The Federal Court found that Jurlique had threatened not to supply retailers unless they sold its products at high prices.
TressCox Lawyers partner Alistair Little says amendments introduced in January to the Trade Practices Act mean courts can now award “massive” penalties, dwarfing the $3.4 million that Jurlique must pay.
The amendments mean companies who breach the Trade Practices Act can be penalised:
- An amount equal to three times the benefit wrongfully obtained by the company, or
- 10% of the annual turnover of the company or $10 million per offence.
Little says that penalities for resale price maintenance are usually at the top end of the range.

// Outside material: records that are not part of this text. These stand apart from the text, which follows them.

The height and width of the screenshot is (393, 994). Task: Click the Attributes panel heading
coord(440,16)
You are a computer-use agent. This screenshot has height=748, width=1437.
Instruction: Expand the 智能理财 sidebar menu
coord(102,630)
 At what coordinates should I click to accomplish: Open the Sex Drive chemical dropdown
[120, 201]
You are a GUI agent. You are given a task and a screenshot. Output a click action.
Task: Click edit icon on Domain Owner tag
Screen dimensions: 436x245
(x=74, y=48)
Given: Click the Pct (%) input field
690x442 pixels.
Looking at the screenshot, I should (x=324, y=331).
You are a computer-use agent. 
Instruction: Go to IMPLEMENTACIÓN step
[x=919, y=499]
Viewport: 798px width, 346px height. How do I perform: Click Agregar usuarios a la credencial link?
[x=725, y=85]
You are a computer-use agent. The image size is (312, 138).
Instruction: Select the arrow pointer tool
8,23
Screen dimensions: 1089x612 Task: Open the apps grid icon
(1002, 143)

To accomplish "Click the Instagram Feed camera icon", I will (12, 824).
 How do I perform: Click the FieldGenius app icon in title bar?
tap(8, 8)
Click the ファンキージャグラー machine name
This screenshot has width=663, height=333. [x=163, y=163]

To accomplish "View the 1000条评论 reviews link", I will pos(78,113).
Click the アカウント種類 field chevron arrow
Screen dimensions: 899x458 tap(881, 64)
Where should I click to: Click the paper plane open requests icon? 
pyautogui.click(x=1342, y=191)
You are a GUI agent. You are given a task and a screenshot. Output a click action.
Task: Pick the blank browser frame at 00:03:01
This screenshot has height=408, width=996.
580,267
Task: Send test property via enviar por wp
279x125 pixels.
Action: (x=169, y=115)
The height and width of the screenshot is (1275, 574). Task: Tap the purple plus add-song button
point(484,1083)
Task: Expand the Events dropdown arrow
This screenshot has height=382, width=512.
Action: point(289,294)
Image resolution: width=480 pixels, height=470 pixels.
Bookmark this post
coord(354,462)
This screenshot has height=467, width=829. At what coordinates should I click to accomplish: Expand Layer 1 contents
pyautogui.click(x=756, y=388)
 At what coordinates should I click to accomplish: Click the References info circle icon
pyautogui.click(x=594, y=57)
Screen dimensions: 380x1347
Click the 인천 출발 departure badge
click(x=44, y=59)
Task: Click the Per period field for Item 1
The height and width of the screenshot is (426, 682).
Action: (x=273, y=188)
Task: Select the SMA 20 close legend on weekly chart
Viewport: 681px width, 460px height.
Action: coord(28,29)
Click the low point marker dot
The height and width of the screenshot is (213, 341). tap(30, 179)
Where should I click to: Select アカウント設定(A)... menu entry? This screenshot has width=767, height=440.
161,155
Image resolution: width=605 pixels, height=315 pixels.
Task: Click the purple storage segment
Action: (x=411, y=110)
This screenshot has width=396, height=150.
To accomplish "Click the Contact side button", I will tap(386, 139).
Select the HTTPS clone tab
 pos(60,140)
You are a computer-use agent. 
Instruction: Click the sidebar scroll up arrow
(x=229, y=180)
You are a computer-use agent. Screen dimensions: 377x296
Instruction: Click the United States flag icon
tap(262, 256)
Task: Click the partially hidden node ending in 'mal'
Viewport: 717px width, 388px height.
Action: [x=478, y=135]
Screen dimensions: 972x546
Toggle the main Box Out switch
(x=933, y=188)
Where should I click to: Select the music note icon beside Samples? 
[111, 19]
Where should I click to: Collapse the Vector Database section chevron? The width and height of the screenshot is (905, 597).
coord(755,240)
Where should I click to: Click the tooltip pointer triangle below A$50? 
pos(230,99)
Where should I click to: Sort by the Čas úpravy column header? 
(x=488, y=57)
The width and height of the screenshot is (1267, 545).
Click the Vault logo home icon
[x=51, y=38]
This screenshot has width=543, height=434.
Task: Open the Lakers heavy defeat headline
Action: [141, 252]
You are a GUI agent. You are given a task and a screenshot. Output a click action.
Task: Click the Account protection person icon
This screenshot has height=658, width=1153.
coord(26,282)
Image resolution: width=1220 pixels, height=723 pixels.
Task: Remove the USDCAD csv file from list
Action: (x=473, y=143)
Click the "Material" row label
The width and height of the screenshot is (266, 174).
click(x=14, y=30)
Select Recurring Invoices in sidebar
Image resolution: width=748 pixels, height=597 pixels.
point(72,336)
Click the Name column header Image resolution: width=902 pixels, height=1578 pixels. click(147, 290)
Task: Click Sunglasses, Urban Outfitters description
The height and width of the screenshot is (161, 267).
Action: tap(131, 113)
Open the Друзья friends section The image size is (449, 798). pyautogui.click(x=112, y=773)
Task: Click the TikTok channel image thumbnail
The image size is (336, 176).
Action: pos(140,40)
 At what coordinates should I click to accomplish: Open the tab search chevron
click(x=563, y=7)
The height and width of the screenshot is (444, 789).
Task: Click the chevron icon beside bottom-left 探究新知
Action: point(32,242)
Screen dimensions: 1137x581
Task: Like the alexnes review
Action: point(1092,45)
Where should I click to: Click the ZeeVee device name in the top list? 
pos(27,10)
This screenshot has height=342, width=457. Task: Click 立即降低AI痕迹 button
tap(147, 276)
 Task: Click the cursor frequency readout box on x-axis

And the “spectacularly anti-competitive” nature of the conduct means the ACCC is “very vigilant” in monitoring manufacturer conduct, he says.
Businesses that can show a “culture of compliance” with the Trade Practices Act were less likely to fall foul of the law and would probably be less exposed to massive penalties if there was a breach, he says.
— Mike Preston
Economic round-up
Exporters are nervously watching the steady rise of the Aussie dollar of recent weeks. The dollar nudged up to a two-week high US78.15 cents at close yesterday, and was still high at US78.14 cents at midday today. Yesterday’s drop in unemployment and strong commodities prices are pushing up the dollar, economists say.
Petrol prices may soon be on the rise again after a combination of increased demand and fire damage to a major US producer’s oil field drove crude oil prices up to almost $60 per barrel.
Seasonally adjusted housing finance approvals in December last year rose 1.9%, according to figures released by the Australian Bureau of Statistics Friday 9 February. A 4% increase in investment borrowing drove the increase, while owner occupier approvals lifted by a more modest 1.1%.